I did eventually stumble my way into financial management and as it turns out, I did have a lot of natural proclivities for that sort of work. I love abstraction, quantifying goals, and working on strategic initiatives. I loved it because I was good at it. Success tends to generate passion. 

The lessons I learned through the frustration of being fair to middling was what I was not good at. The Army likes generalists, so it kept offering me opportunities to do operations-focused roles, but after my first 10 years or so, I had realized operations was not a good fit for me. I wasn't meant to be an operator - lots of people are good at it - but it wasn't me. When I found a good fit, I was much happier with my career. But that meant a reality check - I was going to be limited in what I would do going forward. 
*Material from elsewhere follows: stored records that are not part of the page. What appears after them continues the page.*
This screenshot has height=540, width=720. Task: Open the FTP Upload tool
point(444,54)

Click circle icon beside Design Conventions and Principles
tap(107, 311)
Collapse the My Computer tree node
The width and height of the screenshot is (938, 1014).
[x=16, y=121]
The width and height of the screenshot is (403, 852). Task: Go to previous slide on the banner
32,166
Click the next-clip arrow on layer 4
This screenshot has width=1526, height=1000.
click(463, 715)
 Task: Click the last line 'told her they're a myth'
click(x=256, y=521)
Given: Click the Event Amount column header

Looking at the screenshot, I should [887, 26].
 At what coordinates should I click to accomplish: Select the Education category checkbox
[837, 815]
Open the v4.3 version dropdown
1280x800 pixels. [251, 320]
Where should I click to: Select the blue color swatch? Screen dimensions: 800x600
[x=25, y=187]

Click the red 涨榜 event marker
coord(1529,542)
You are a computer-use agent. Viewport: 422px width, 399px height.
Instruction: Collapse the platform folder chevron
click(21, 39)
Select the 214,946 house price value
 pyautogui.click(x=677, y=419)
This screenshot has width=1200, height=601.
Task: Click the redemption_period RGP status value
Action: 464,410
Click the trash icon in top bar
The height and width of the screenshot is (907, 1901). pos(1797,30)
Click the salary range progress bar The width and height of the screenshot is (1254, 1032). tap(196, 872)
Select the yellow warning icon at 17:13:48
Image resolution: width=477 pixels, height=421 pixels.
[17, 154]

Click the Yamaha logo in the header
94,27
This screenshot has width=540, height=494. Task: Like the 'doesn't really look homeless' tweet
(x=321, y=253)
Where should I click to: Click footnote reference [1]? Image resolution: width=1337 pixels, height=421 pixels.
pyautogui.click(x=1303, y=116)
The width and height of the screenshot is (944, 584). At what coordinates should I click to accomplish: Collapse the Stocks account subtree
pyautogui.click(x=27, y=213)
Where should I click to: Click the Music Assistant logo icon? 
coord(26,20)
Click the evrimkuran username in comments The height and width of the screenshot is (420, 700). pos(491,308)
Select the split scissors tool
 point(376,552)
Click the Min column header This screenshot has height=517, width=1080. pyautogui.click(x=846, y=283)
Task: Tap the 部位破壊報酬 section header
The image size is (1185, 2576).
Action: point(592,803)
I made a final evolution during my Army career and transition to teach, which I discovered is my life's calling. I'm very lucky the Army presented me with so many opportunities to experiment and explore. But even within this thing that I consider my calling, and even north of 50 years old, there are things that I do well, and things that I am fair to middling at. 

So I think the journey of life is experimenting and exploring, and finding the things you are good at, or at least better at, and engaging those while letting go of the things that you are not good at, that you are not called to do or be. Life's gifts are not evenly distributed, and that is not fair, but it is fact. Accepting and dealing with reality is essential if you are going to ever make progress. I would have really liked to have been a soldier's soldier, but that is not the set of gifts that I was given. When I stopped trying to become something I was not meant to be, and let those possibilities go, I was able to focus on that which I was meant to be. 

Are you pursuing something that is not the authentic you? Are you trying to become something that is not aligned with the gifts life has given you? You might reflect on letting those go. It might hurt to acknowledge that the dreams you have about who you might become are never going to become true, but if you don't let them go, you won't be able to become the thing you are meant to become.